» **Directive 1**:
Answer these questions from the Bengals article below, one answer per line, marked the same way:
(a) Who is the cornerbacks coach that Heath worked out with?
(b) On what date and where is the Bengals' first training camp practice?
(c) Which two players have the Bengals signed as their starting cornerbacks?

» **Passage given**:
* BEGIN *
4-8-02, 6:55 p.m.
BY GEOFF HOBSON
Concerns that rare and serious hamstring injuries to quarterback Akili Smith and cornerback Rodney Heath would keep them out of the start of training camp are slowly diminishing.
Indeed, after Heath's first workout Monday with cornerbacks coach Kevin Coyle, there is "an outside chance," Heath could be cleared for next month's minicamp or the following four weekly voluntary May camps.
Trainer Paul Sparling also said there is "an outside chance," Smith would be ready for the Bengals' first training camp practice July 26 at Georgetown College. A player who participates in training camp isn't eligible for the physically unable to perform list (PUP), which shelves a player for the first six weeks of the regular season.
Smith's injury is having no impact on the Drew Bledsoe trade talks, which have apparently died down in Cincinnati. Bengals President Mike Brown reiterated Monday what he has been saying the entire offseason. He doesn't want to trade the 10th pick in the April 20-21 NFL Draft and has no plans to give up his first-round pick.
Brown won't comment publicly about Bledsoe, but that would seem to indicate he also won't flop picks with New England because moving down P>
from No. 10 to the bottom of the round basically gives Cincinnati two second-round picks and no first-rounder.
The Bengals could get a quarterback with the 10th pick (Oregon's Joey Harrington), or a variety of other players that include both kinds of tackles and Miami of Florida cornerback Phillip Buchanon. Heath's progress has no impact on that first pick because the Bengals have signed up their starting cornerbacks in Artrell Hawkins and Jeff Burris
And cornerback Mark Roman's impending move to a swingman doubling as a backup for both safety spots also won't affect the club's search for a young free safety in the draft. H-Back Nick Williams' move to tight end also won't deter them from looking at a tight end in the first three rounds.
* END *
» **Records shown**:
* BEGIN *
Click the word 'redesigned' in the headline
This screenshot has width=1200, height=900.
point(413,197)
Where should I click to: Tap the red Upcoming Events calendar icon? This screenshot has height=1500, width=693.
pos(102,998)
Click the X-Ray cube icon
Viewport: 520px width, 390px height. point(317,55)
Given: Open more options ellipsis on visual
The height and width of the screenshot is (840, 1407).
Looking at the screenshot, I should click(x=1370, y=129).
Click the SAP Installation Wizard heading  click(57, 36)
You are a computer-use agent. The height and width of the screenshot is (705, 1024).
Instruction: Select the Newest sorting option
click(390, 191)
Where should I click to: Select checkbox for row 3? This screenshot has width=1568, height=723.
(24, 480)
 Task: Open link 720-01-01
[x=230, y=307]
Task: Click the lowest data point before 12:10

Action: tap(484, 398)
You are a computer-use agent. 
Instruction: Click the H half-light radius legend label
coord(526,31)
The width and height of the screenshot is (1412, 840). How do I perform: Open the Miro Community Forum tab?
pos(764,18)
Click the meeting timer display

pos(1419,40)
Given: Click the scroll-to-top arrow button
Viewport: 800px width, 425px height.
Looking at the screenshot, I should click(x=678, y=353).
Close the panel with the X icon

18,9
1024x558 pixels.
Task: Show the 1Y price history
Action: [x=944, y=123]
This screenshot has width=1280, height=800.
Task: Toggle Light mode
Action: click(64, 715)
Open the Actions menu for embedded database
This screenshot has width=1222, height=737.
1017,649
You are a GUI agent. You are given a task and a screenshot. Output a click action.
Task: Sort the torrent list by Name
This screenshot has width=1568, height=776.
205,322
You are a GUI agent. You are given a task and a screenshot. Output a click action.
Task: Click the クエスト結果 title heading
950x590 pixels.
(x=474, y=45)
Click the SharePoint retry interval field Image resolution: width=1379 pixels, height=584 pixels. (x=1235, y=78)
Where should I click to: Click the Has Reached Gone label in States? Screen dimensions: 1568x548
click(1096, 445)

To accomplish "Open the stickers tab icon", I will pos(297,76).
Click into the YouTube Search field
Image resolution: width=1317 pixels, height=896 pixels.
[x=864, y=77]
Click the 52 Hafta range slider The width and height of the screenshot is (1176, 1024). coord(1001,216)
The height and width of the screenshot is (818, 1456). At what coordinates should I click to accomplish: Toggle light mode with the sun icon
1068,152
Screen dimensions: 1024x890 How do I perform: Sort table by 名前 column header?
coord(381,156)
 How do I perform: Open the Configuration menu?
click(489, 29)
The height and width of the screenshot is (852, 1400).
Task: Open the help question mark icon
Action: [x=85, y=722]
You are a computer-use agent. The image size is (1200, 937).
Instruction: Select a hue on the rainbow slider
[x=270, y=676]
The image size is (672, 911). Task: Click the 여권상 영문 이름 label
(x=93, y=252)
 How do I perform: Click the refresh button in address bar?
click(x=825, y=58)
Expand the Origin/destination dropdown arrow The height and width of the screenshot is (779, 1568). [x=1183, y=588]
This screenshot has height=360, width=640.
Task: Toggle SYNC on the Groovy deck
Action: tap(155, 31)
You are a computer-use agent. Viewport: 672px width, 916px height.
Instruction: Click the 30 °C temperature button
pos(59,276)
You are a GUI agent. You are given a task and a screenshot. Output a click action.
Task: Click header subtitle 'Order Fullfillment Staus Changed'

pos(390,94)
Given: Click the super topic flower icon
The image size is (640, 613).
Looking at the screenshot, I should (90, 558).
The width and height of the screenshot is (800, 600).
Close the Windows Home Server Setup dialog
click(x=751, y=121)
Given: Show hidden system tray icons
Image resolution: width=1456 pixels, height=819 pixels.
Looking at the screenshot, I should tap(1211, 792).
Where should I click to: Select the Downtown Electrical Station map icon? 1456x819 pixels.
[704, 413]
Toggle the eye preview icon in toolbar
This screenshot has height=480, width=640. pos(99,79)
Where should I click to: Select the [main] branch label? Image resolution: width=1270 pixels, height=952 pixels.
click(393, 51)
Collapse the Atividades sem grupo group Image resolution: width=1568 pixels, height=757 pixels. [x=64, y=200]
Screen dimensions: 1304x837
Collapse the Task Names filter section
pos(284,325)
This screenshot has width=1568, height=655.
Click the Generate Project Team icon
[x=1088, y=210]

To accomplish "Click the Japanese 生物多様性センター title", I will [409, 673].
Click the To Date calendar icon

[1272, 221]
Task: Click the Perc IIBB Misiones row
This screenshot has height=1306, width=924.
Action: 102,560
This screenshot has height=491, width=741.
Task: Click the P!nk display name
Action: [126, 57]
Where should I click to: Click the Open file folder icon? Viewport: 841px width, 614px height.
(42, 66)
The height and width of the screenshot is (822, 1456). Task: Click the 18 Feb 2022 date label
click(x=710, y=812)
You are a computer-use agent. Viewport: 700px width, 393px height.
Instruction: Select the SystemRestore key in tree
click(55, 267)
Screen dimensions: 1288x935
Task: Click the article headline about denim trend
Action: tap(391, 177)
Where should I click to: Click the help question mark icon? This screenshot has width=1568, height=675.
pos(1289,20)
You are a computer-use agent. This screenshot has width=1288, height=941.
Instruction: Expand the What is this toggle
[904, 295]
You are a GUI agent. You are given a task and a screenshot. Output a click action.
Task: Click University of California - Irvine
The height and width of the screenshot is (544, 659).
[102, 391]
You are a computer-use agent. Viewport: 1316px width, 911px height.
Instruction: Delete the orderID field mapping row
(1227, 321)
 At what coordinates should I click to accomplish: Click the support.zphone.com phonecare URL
* END *
» **Directive 2**: Reproduce the stretch of rows from the line that contains "Click the SharePoint" through the line that contains "pos(59,276)", including both of those lines.

» **Exercise response 1**:
(a) Kevin Coyle
(b) July 26 at Georgetown College
(c) Artrell Hawkins and Jeff Burris

» **Exercise response 2**:
Click the SharePoint retry interval field Image resolution: width=1379 pixels, height=584 pixels. (x=1235, y=78)
Where should I click to: Click the Has Reached Gone label in States? Screen dimensions: 1568x548
click(1096, 445)

To accomplish "Open the stickers tab icon", I will pos(297,76).
Click into the YouTube Search field
Image resolution: width=1317 pixels, height=896 pixels.
[x=864, y=77]
Click the 52 Hafta range slider The width and height of the screenshot is (1176, 1024). coord(1001,216)
The height and width of the screenshot is (818, 1456). At what coordinates should I click to accomplish: Toggle light mode with the sun icon
1068,152
Screen dimensions: 1024x890 How do I perform: Sort table by 名前 column header?
coord(381,156)
 How do I perform: Open the Configuration menu?
click(489, 29)
The height and width of the screenshot is (852, 1400).
Task: Open the help question mark icon
Action: [x=85, y=722]
You are a computer-use agent. The image size is (1200, 937).
Instruction: Select a hue on the rainbow slider
[x=270, y=676]
The image size is (672, 911). Task: Click the 여권상 영문 이름 label
(x=93, y=252)
 How do I perform: Click the refresh button in address bar?
click(x=825, y=58)
Expand the Origin/destination dropdown arrow The height and width of the screenshot is (779, 1568). [x=1183, y=588]
This screenshot has height=360, width=640.
Task: Toggle SYNC on the Groovy deck
Action: tap(155, 31)
You are a computer-use agent. Viewport: 672px width, 916px height.
Instruction: Click the 30 °C temperature button
pos(59,276)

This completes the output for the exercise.